L-3,4-Dihydroxyphenylalanine (L-DOPA) is the most effective treatment for Parkinson's disease (PD), but long- term L-DOPA administration is marred by the emergence of motor complications, namely, dyskinesia and a shortening of anti-Parkinson's benefit (wearing-OFF). In collaboration with Duke colleagues Drs. Marc Caron and Raul Gainetdinov, using a dopamine-depleted dopamine transporter knockout (DDD) mouse model, we have determined that synthetic aryl 2-cyclopropylamine small molecules (ACPs, such as 4-methoxyphenyl-2- cyclopropyl amine) significantly counter the effects of Parkinson's disease (PD) in a dopamine transporter/dopamine-deficient (DDD) mouse model of PD. These compounds exhibited marked antiparkinsonian effects including restoration of gross motor control from akinesia states, even in this mouse model that lacked detectable levels of dopamine. Furthermore, we observed that DDD mice treated with aryl-2- cyclopropylamines strongly synergistically enhanced the antiparkinsonian actions of L-DOPA, significantly dose sparing L-DOPA required for complete therapeutic efficacy to levels >10-fold lower than L-DOPA alone. Preliminary evidence suggests that these compounds work by a novel dopamine-independent mechanism.

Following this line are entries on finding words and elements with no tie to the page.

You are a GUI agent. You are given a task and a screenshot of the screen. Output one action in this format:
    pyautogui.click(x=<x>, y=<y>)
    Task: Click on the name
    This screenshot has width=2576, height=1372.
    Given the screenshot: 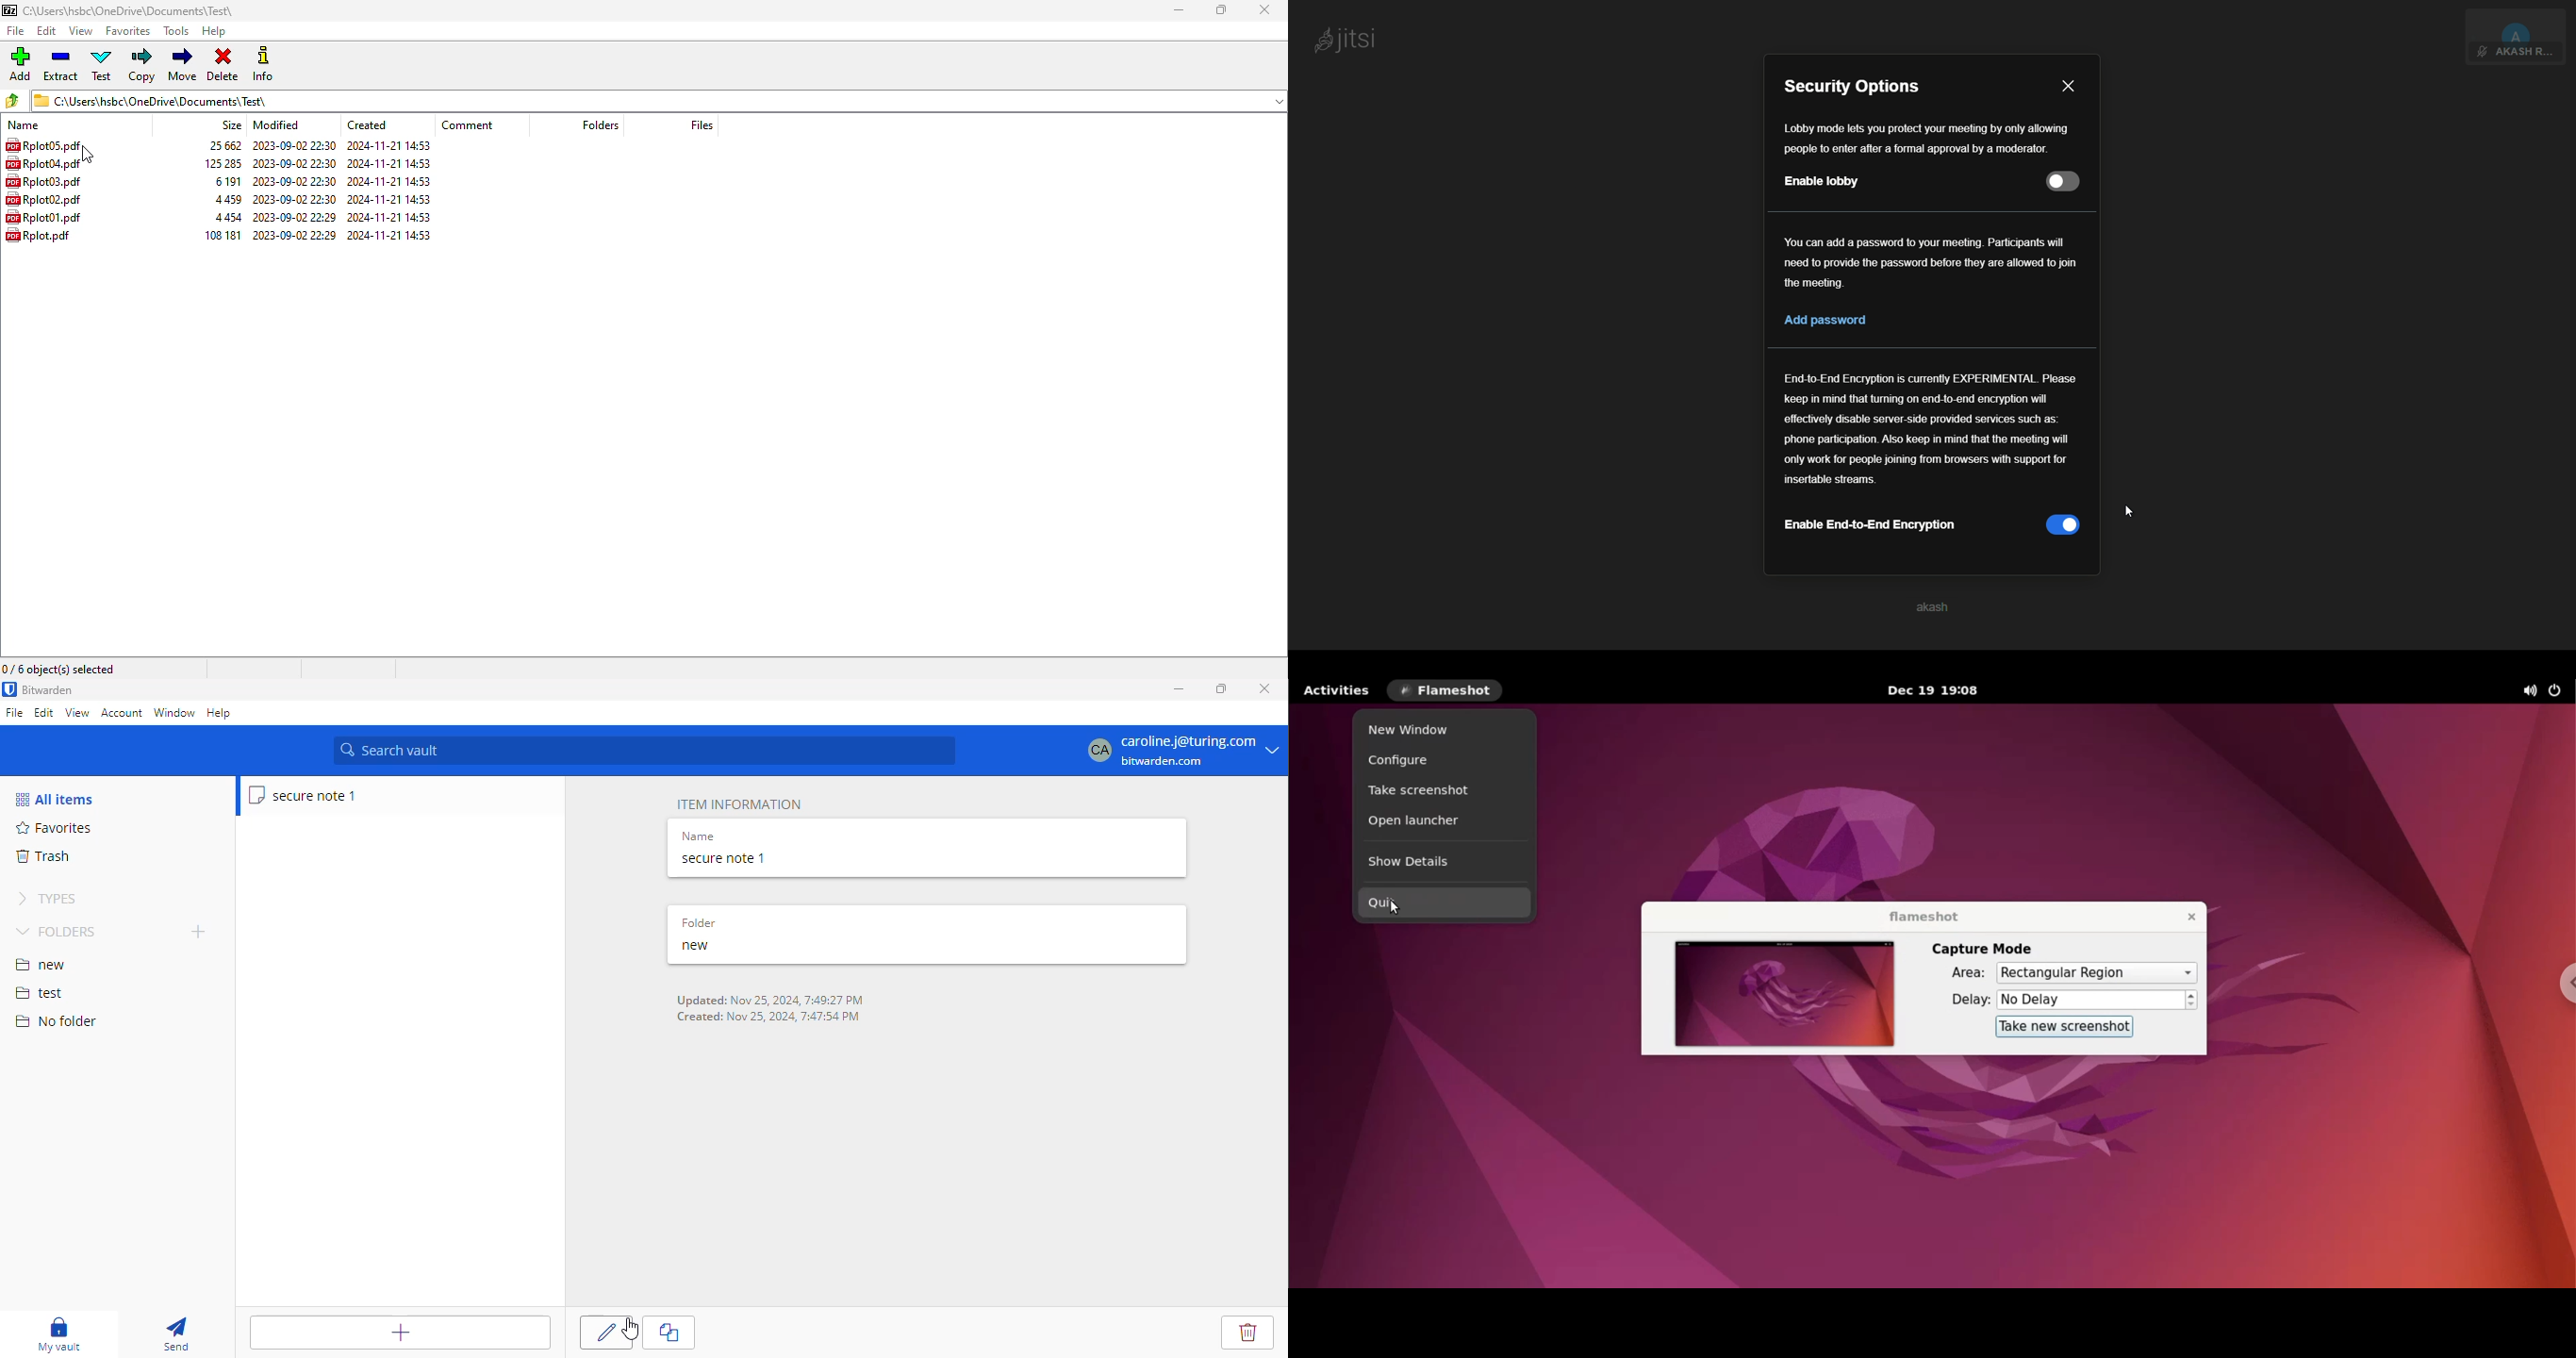 What is the action you would take?
    pyautogui.click(x=699, y=836)
    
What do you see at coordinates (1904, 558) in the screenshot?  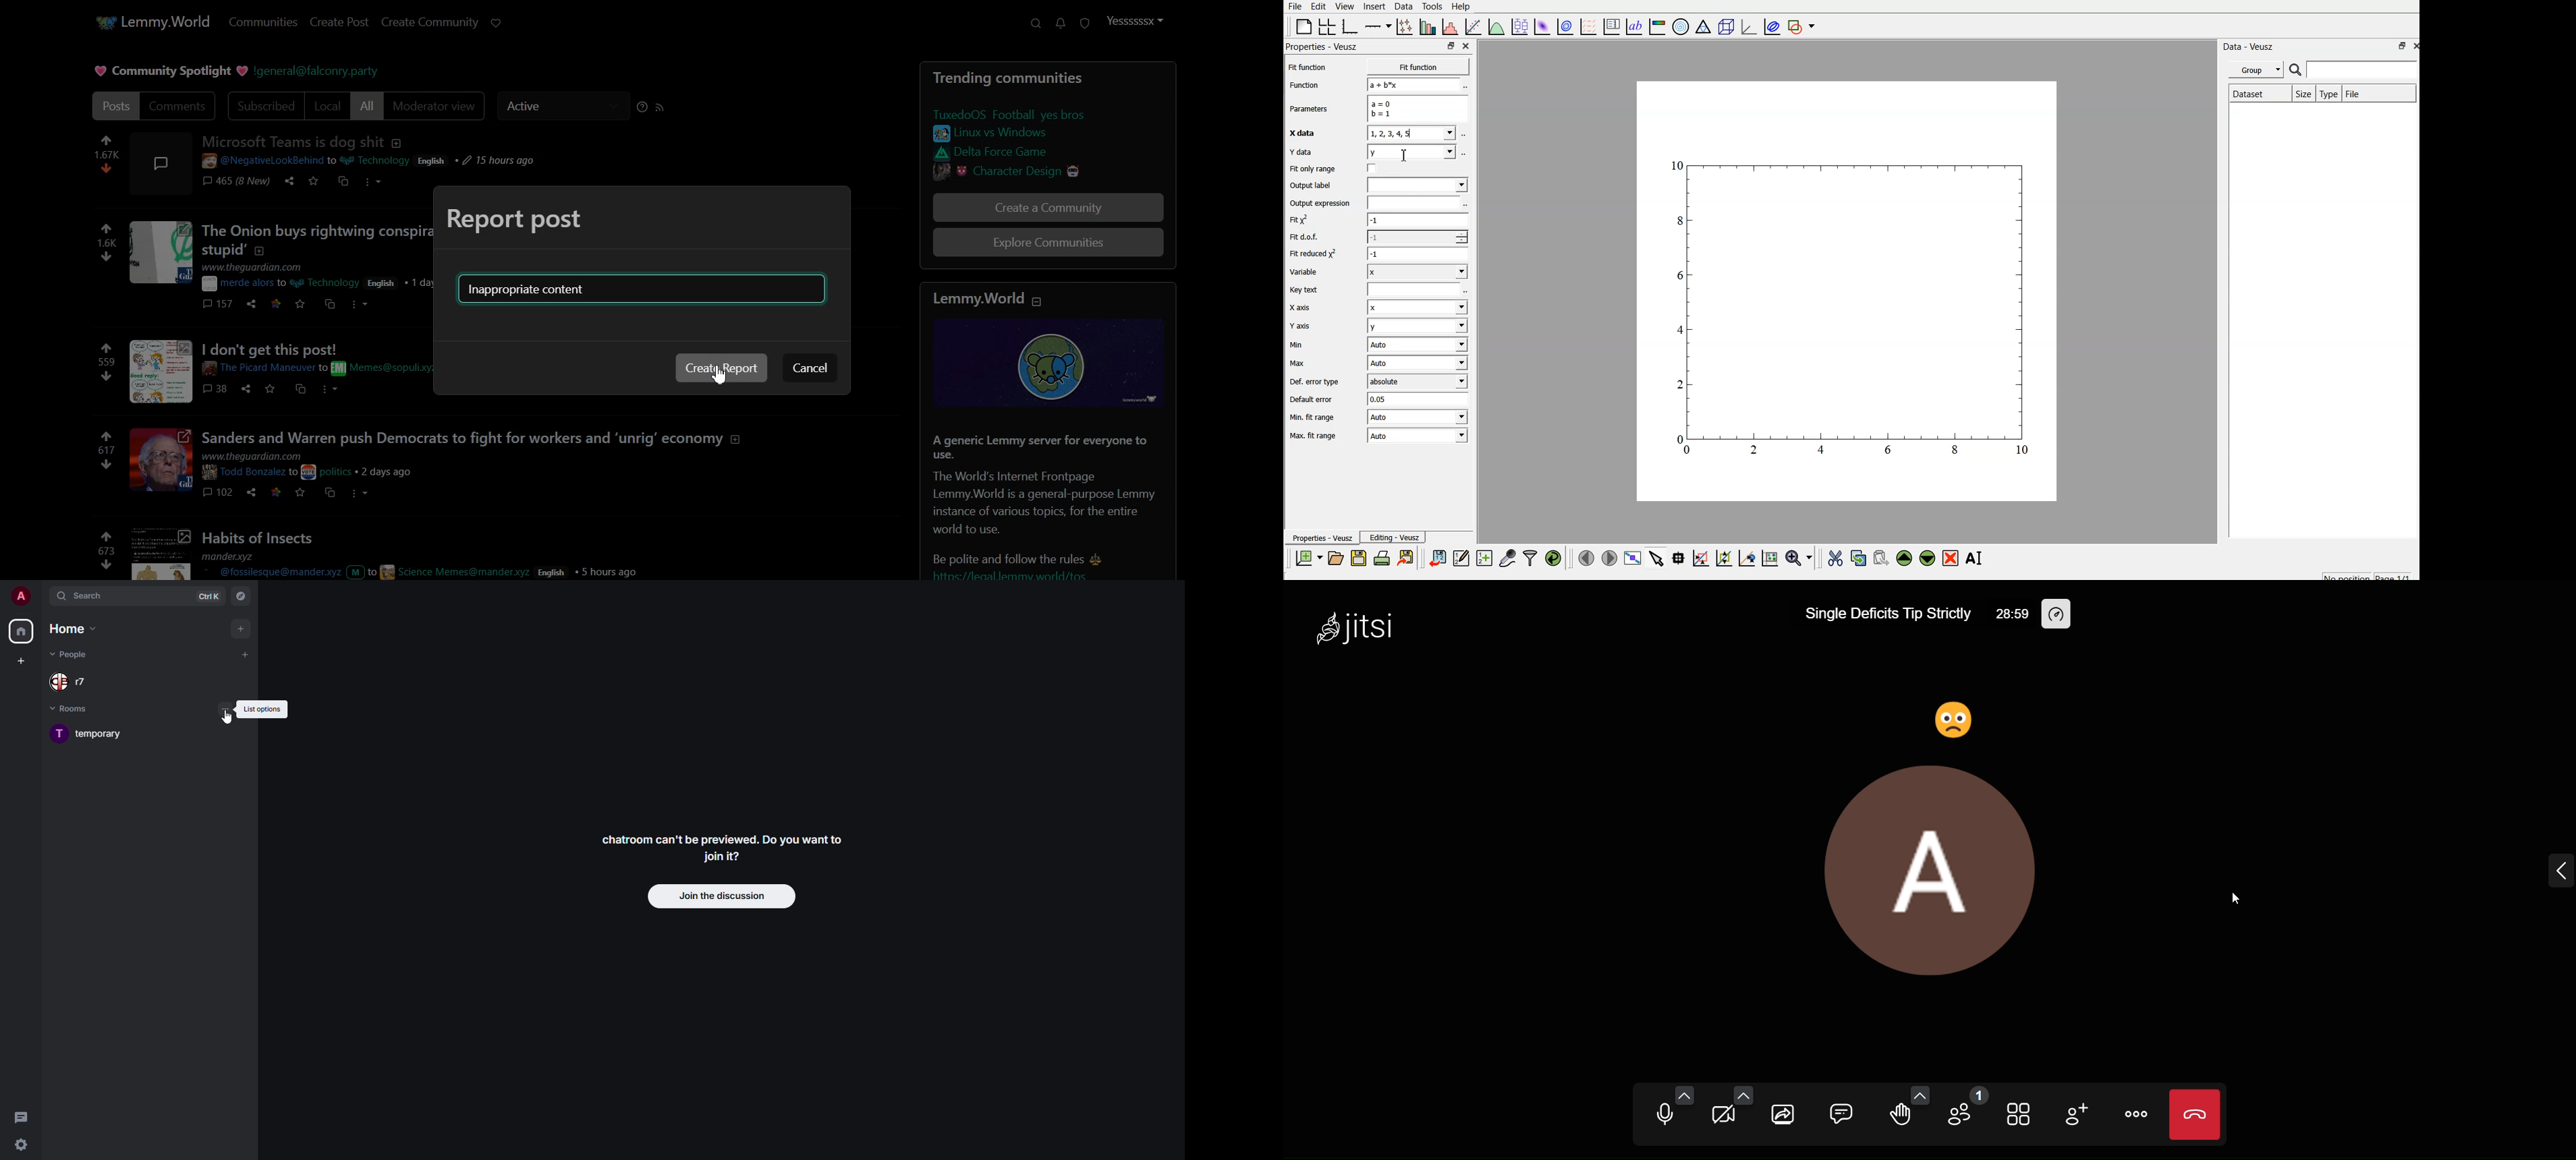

In Aim 1 we wish to determine the antiparkinsonian activity and antidyskinesia activities of lead compounds from this class in a relevant 6-hydroxydopamine-lesioned rat model of PD. Relieve from akinesia, dose-sparing benefits to L-DOPA therapy, antidyskinesia effects and antiparkinsonian benefits (ON-time) will be evaluated as compared to vehicle controls.
In Aim 2 we wish to identify the mode of action of lead compounds from this class, and to identify and validate the target of these antiparkinsonian compounds. Should these studies be successful, new molecular targets for antiparkinsonian drug development may be revealed. In addition, this work may provide insight into how existing targets may be pharmacologically targeted to benefit PD. This work will also lend support to use of the DDD mouse model to assist PD drug discovery efforts.
A research project is proposed to deduce the mode of action and target validation of a newly discovered class of small molecules that have pronounced antiparkinsonian effects in mice that have been rendered deficient in the neurotransmitter dopamine and have strong alleviation of their Parkinson's symptoms. In addition to identifying the molecular basis of their antiparkinsonian effects, we will evaluate the activity of these compounds in a widely accepted 6-hydroxydopamine-lesioned rat model of Parkinson's Disease (PD) to determine the ability of these compounds to reduce the severity of Parkinson's akinesia (lack of movement) and to determine the degree to which this compound class reduces the severity of uncontrolled movements (dyskinesias). The latter are caused as a side effect of the prime PD therapeutic levodopa, and we have recently discovered that these anti-PD compounds act synergistic with levodopa that may reduce the dyskinesia side effects. Together this work may establish new targets and therapeutic treatment for PD and associated symptoms.